Quizá debiéramos darnos cuenta de que la exclusión de lo Sagrado también trae consigo la pérdida de su carácter civilizatorio

Mucho ha llovido desde entonces, pero el nihilismo y la animalización de 1999 son la muestra de una sociedad avanzada técnica y académicamente, aunque embrutecida por estar asentada sobre principios telúricos, de escaso recorrido. Estos, basados en una libertad que saca a Dios de la ecuación, a pesar de tenerlo presente de manera formal, han desterrado el orden y la belleza. Quizá debiéramos darnos cuenta de que la exclusión de lo Sagrado también trae consigo la pérdida de su carácter civilizatorio.

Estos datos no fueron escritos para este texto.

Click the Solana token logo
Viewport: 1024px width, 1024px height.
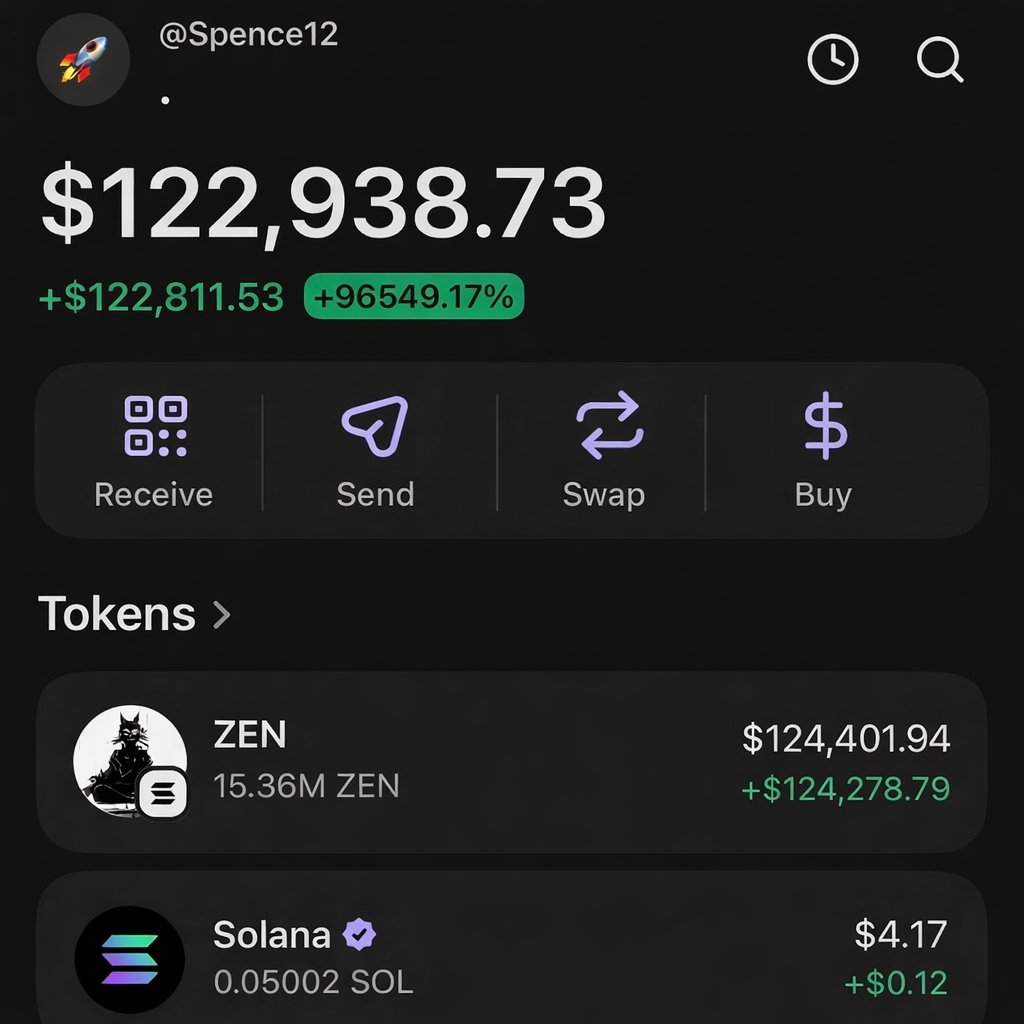click(x=130, y=960)
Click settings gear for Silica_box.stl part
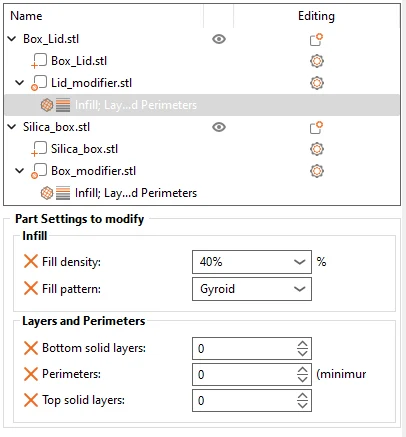This screenshot has height=437, width=406. click(x=317, y=149)
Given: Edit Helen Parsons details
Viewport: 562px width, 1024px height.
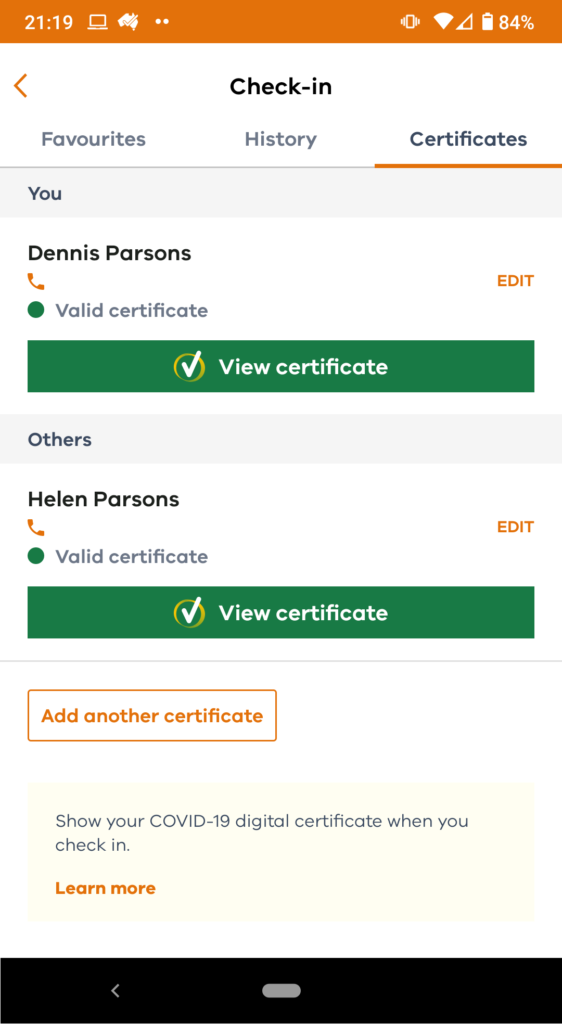Looking at the screenshot, I should pyautogui.click(x=516, y=527).
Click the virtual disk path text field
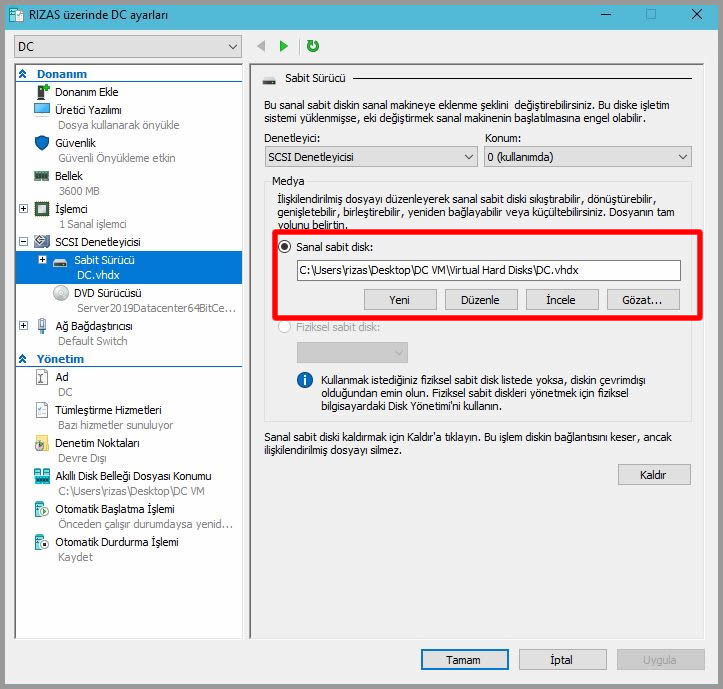 tap(488, 270)
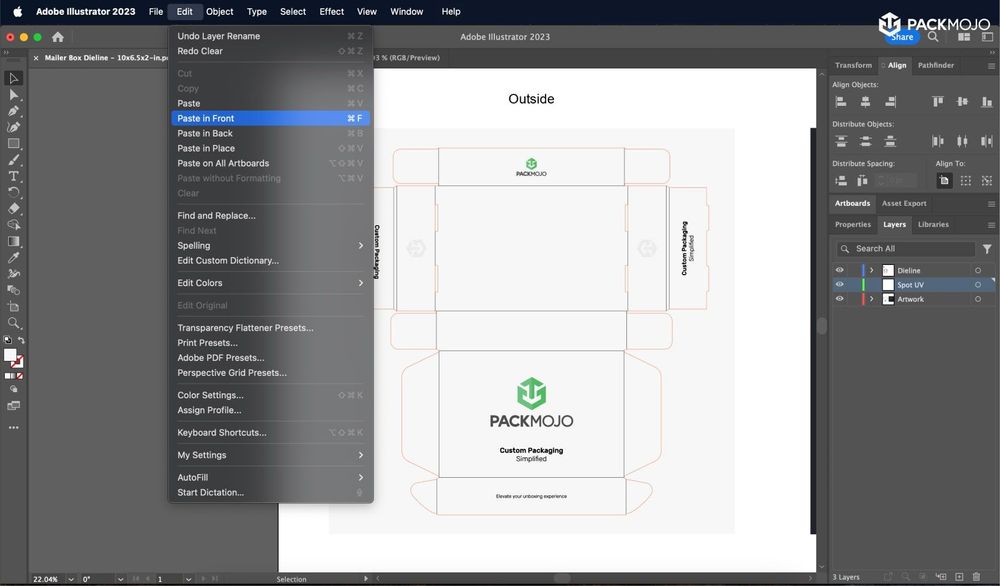
Task: Choose the Eyedropper tool
Action: click(14, 257)
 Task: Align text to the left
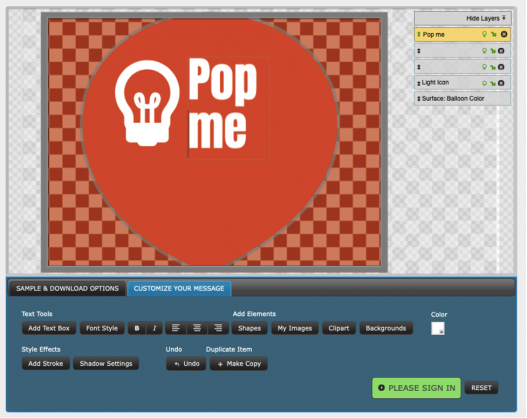tap(175, 328)
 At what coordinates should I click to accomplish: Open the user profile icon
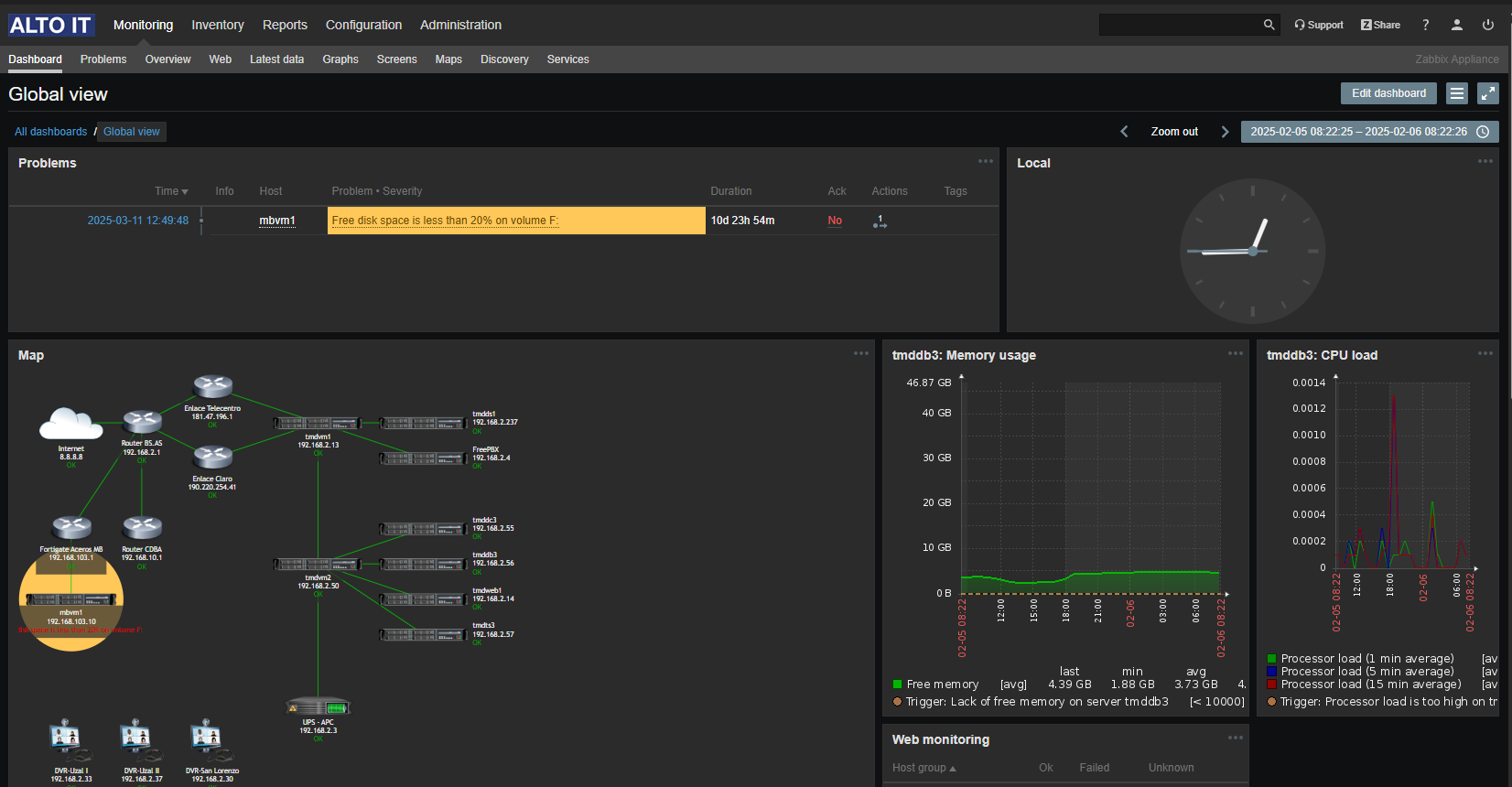point(1457,25)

Pienso en estas cosas de hace veintitantos años tras la lectura de un par de tuits virales y un artículo de García-Máiquez. En ellos se señala la importancia de no abandonar la dignidad y mostrar respeto, a través del vestido, ante ciertas instituciones, principalmente las iglesias, pero también la Universidad o, ¿por qué no?, un restaurante. Milenials y generación Z, discrepando del contenido de los tuits, han contraatacado como mejor saben hacer: tirando de memes, de ironía y de hartazgo boomer. Las respuestas más repetidas han sido las de que el outfit no hace al monje y la cantinela de la libertad y el respeto.

Se mofaban de los que reclamaban decoro señalando que ir en chándal no mermaba la valía profesional. Es una incógnita por qué se hace valer una meritocracia académica y se denuesta el esfuerzo de no acudir como un jubilado británico en Benidorm a clase de álgebra avanzada o a Misa. Pocas lecciones en esto de lo cómoda que es la dejadez a la generación que sobrevivió al grunge. Hemos estado ahí y que las formas son importantes, que no hay ética sin estética, uno lo empieza a comprender más tarde. La pena es que hoy el espíritu adolescente llega hasta la vicepresidencia, la consulta del médico especialista, la sala de un juzgado y alguna que otra cátedra universitaria. Y lo peor es que se extiende más allá de la treintena. ¡Empecemos la revolución! ¡Comportémonos como hombres y mujeres dignos de lo Alto!